→ **About this exercise**:
Keep every character as it is and output all of the records.

→ **Collected data entries**:
--------

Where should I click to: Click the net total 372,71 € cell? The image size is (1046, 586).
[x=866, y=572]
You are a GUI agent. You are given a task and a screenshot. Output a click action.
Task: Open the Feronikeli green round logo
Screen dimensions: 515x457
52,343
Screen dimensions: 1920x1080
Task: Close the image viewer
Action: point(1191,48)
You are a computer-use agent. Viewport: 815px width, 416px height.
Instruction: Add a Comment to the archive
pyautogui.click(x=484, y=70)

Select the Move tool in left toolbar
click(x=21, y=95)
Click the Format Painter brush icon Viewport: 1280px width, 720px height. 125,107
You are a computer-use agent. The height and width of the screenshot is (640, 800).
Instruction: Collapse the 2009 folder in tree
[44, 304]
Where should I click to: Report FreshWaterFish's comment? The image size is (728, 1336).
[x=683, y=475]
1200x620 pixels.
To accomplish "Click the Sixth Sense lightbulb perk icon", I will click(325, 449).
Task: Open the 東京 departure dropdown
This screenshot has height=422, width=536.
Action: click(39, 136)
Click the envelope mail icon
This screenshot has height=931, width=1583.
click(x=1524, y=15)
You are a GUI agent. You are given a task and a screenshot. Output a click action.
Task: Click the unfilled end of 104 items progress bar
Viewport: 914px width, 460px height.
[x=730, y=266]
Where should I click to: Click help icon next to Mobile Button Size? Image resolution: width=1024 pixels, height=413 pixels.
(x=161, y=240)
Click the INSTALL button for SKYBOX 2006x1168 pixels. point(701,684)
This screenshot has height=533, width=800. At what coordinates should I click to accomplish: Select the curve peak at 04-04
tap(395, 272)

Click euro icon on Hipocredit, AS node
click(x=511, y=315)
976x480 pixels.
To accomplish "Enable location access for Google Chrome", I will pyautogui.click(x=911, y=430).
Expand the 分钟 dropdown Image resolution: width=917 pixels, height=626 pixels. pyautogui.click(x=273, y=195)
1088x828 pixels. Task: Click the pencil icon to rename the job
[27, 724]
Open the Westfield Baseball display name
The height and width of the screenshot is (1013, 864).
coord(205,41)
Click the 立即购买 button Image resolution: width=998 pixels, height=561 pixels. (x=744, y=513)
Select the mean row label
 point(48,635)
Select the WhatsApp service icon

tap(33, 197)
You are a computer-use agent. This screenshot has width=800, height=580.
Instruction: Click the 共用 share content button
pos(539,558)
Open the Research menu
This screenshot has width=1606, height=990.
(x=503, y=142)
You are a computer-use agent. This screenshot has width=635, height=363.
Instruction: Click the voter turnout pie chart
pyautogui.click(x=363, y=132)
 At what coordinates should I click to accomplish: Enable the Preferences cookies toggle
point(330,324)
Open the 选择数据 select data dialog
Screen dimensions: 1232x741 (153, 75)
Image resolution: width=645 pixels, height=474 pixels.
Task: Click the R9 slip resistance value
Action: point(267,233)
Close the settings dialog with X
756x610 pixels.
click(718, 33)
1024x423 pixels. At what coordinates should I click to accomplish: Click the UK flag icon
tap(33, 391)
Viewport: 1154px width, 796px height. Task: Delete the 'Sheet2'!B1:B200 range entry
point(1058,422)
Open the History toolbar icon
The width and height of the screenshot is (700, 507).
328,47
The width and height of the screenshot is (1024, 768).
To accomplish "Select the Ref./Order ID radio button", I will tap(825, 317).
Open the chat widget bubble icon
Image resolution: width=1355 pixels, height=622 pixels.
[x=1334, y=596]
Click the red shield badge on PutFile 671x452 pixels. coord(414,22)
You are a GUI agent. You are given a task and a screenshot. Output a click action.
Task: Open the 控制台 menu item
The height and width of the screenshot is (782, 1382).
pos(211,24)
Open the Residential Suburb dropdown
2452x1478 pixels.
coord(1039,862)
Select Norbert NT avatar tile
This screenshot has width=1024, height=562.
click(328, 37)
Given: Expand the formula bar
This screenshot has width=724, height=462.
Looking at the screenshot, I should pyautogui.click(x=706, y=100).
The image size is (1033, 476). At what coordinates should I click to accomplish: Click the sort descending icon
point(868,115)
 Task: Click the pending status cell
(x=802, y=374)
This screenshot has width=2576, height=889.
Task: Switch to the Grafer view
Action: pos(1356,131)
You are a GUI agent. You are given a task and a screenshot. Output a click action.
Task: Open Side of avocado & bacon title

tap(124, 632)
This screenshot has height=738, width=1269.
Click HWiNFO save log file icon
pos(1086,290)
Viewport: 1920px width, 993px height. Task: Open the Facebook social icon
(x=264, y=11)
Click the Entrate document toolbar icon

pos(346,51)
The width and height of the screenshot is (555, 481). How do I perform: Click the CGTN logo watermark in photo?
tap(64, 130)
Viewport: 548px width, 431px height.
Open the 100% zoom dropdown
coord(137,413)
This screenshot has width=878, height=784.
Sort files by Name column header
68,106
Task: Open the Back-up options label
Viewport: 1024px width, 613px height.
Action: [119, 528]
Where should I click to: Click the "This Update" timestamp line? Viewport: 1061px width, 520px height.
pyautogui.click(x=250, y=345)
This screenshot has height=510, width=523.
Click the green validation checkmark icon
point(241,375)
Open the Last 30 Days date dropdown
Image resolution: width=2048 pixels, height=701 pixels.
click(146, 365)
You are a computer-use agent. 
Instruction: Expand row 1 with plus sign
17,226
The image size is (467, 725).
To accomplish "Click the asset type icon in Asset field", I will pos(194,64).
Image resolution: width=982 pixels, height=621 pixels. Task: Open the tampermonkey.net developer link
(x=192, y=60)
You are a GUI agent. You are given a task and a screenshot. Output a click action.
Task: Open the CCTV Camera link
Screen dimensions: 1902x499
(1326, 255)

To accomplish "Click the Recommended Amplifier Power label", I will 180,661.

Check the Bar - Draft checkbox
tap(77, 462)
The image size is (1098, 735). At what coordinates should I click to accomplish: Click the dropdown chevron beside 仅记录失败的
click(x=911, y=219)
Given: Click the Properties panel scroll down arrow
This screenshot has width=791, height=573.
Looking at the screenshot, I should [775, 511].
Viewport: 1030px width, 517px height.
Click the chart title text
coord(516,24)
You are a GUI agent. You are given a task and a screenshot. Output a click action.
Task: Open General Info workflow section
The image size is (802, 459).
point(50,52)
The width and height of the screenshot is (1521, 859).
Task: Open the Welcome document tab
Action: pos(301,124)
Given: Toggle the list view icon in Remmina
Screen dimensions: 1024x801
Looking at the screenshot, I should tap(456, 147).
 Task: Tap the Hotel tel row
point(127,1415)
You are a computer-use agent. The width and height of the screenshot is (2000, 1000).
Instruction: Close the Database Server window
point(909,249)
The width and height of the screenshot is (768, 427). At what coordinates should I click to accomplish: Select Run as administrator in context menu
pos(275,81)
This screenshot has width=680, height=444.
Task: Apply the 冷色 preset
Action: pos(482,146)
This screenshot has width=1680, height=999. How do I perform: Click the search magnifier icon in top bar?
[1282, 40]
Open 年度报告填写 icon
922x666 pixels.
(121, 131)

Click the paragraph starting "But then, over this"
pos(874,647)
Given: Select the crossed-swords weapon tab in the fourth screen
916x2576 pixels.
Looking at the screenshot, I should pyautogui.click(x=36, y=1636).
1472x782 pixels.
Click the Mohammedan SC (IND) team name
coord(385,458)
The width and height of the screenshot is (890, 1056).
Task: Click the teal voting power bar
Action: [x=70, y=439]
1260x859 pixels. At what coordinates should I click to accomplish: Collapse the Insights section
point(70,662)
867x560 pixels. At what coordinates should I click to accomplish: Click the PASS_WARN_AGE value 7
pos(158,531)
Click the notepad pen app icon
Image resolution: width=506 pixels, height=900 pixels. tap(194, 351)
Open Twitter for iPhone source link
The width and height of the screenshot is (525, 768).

--------

→ **Solution to the problem**:
Where should I click to: Click the net total 372,71 € cell? The image size is (1046, 586).
[x=866, y=572]
You are a GUI agent. You are given a task and a screenshot. Output a click action.
Task: Open the Feronikeli green round logo
Screen dimensions: 515x457
52,343
Screen dimensions: 1920x1080
Task: Close the image viewer
Action: point(1191,48)
You are a computer-use agent. Viewport: 815px width, 416px height.
Instruction: Add a Comment to the archive
pyautogui.click(x=484, y=70)

Select the Move tool in left toolbar
click(x=21, y=95)
Click the Format Painter brush icon Viewport: 1280px width, 720px height. 125,107
You are a computer-use agent. The height and width of the screenshot is (640, 800).
Instruction: Collapse the 2009 folder in tree
[44, 304]
Where should I click to: Report FreshWaterFish's comment? The image size is (728, 1336).
[x=683, y=475]
1200x620 pixels.
To accomplish "Click the Sixth Sense lightbulb perk icon", I will click(325, 449).
Task: Open the 東京 departure dropdown
This screenshot has height=422, width=536.
Action: click(39, 136)
Click the envelope mail icon
This screenshot has height=931, width=1583.
click(x=1524, y=15)
You are a GUI agent. You are given a task and a screenshot. Output a click action.
Task: Click the unfilled end of 104 items progress bar
Viewport: 914px width, 460px height.
[x=730, y=266]
Where should I click to: Click help icon next to Mobile Button Size? Image resolution: width=1024 pixels, height=413 pixels.
(x=161, y=240)
Click the INSTALL button for SKYBOX 2006x1168 pixels. point(701,684)
This screenshot has height=533, width=800. At what coordinates should I click to accomplish: Select the curve peak at 04-04
tap(395, 272)

Click euro icon on Hipocredit, AS node
click(x=511, y=315)
976x480 pixels.
To accomplish "Enable location access for Google Chrome", I will pyautogui.click(x=911, y=430).
Expand the 分钟 dropdown Image resolution: width=917 pixels, height=626 pixels. pyautogui.click(x=273, y=195)
1088x828 pixels. Task: Click the pencil icon to rename the job
[27, 724]
Open the Westfield Baseball display name
The height and width of the screenshot is (1013, 864).
coord(205,41)
Click the 立即购买 button Image resolution: width=998 pixels, height=561 pixels. (x=744, y=513)
Select the mean row label
 point(48,635)
Select the WhatsApp service icon

tap(33, 197)
You are a computer-use agent. This screenshot has width=800, height=580.
Instruction: Click the 共用 share content button
pos(539,558)
Open the Research menu
This screenshot has width=1606, height=990.
(x=503, y=142)
You are a computer-use agent. This screenshot has width=635, height=363.
Instruction: Click the voter turnout pie chart
pyautogui.click(x=363, y=132)
 At what coordinates should I click to accomplish: Enable the Preferences cookies toggle
point(330,324)
Open the 选择数据 select data dialog
Screen dimensions: 1232x741 (153, 75)
Image resolution: width=645 pixels, height=474 pixels.
Task: Click the R9 slip resistance value
Action: point(267,233)
Close the settings dialog with X
756x610 pixels.
click(718, 33)
1024x423 pixels. At what coordinates should I click to accomplish: Click the UK flag icon
tap(33, 391)
Viewport: 1154px width, 796px height. Task: Delete the 'Sheet2'!B1:B200 range entry
point(1058,422)
Open the History toolbar icon
The width and height of the screenshot is (700, 507).
328,47
The width and height of the screenshot is (1024, 768).
To accomplish "Select the Ref./Order ID radio button", I will tap(825, 317).
Open the chat widget bubble icon
Image resolution: width=1355 pixels, height=622 pixels.
[x=1334, y=596]
Click the red shield badge on PutFile 671x452 pixels. coord(414,22)
You are a GUI agent. You are given a task and a screenshot. Output a click action.
Task: Open the 控制台 menu item
The height and width of the screenshot is (782, 1382).
pos(211,24)
Open the Residential Suburb dropdown
2452x1478 pixels.
coord(1039,862)
Select Norbert NT avatar tile
This screenshot has width=1024, height=562.
click(328, 37)
Given: Expand the formula bar
This screenshot has width=724, height=462.
Looking at the screenshot, I should pyautogui.click(x=706, y=100).
The image size is (1033, 476). At what coordinates should I click to accomplish: Click the sort descending icon
point(868,115)
 Task: Click the pending status cell
(x=802, y=374)
This screenshot has width=2576, height=889.
Task: Switch to the Grafer view
Action: pos(1356,131)
You are a GUI agent. You are given a task and a screenshot. Output a click action.
Task: Open Side of avocado & bacon title

tap(124, 632)
This screenshot has height=738, width=1269.
Click HWiNFO save log file icon
pos(1086,290)
Viewport: 1920px width, 993px height. Task: Open the Facebook social icon
(x=264, y=11)
Click the Entrate document toolbar icon

pos(346,51)
The width and height of the screenshot is (555, 481). How do I perform: Click the CGTN logo watermark in photo?
tap(64, 130)
Viewport: 548px width, 431px height.
Open the 100% zoom dropdown
coord(137,413)
This screenshot has width=878, height=784.
Sort files by Name column header
68,106
Task: Open the Back-up options label
Viewport: 1024px width, 613px height.
Action: [119, 528]
Where should I click to: Click the "This Update" timestamp line? Viewport: 1061px width, 520px height.
pyautogui.click(x=250, y=345)
This screenshot has height=510, width=523.
Click the green validation checkmark icon
point(241,375)
Open the Last 30 Days date dropdown
Image resolution: width=2048 pixels, height=701 pixels.
click(146, 365)
You are a computer-use agent. 
Instruction: Expand row 1 with plus sign
17,226
The image size is (467, 725).
To accomplish "Click the asset type icon in Asset field", I will pos(194,64).
Image resolution: width=982 pixels, height=621 pixels. Task: Open the tampermonkey.net developer link
(x=192, y=60)
You are a GUI agent. You are given a task and a screenshot. Output a click action.
Task: Open the CCTV Camera link
Screen dimensions: 1902x499
(1326, 255)

To accomplish "Click the Recommended Amplifier Power label", I will 180,661.

Check the Bar - Draft checkbox
tap(77, 462)
The image size is (1098, 735). At what coordinates should I click to accomplish: Click the dropdown chevron beside 仅记录失败的
click(x=911, y=219)
Given: Click the Properties panel scroll down arrow
This screenshot has width=791, height=573.
Looking at the screenshot, I should [775, 511].
Viewport: 1030px width, 517px height.
Click the chart title text
coord(516,24)
You are a GUI agent. You are given a task and a screenshot. Output a click action.
Task: Open General Info workflow section
The image size is (802, 459).
point(50,52)
The width and height of the screenshot is (1521, 859).
Task: Open the Welcome document tab
Action: pos(301,124)
Given: Toggle the list view icon in Remmina
Screen dimensions: 1024x801
Looking at the screenshot, I should tap(456, 147).
 Task: Tap the Hotel tel row
point(127,1415)
You are a computer-use agent. The width and height of the screenshot is (2000, 1000).
Instruction: Close the Database Server window
point(909,249)
The width and height of the screenshot is (768, 427). At what coordinates should I click to accomplish: Select Run as administrator in context menu
pos(275,81)
This screenshot has width=680, height=444.
Task: Apply the 冷色 preset
Action: pos(482,146)
This screenshot has width=1680, height=999. How do I perform: Click the search magnifier icon in top bar?
[1282, 40]
Open 年度报告填写 icon
922x666 pixels.
(121, 131)

Click the paragraph starting "But then, over this"
pos(874,647)
Given: Select the crossed-swords weapon tab in the fourth screen
916x2576 pixels.
Looking at the screenshot, I should pyautogui.click(x=36, y=1636).
1472x782 pixels.
Click the Mohammedan SC (IND) team name
coord(385,458)
The width and height of the screenshot is (890, 1056).
Task: Click the teal voting power bar
Action: [x=70, y=439]
1260x859 pixels. At what coordinates should I click to accomplish: Collapse the Insights section
point(70,662)
867x560 pixels. At what coordinates should I click to accomplish: Click the PASS_WARN_AGE value 7
pos(158,531)
Click the notepad pen app icon
Image resolution: width=506 pixels, height=900 pixels. tap(194, 351)
Open Twitter for iPhone source link
The width and height of the screenshot is (525, 768).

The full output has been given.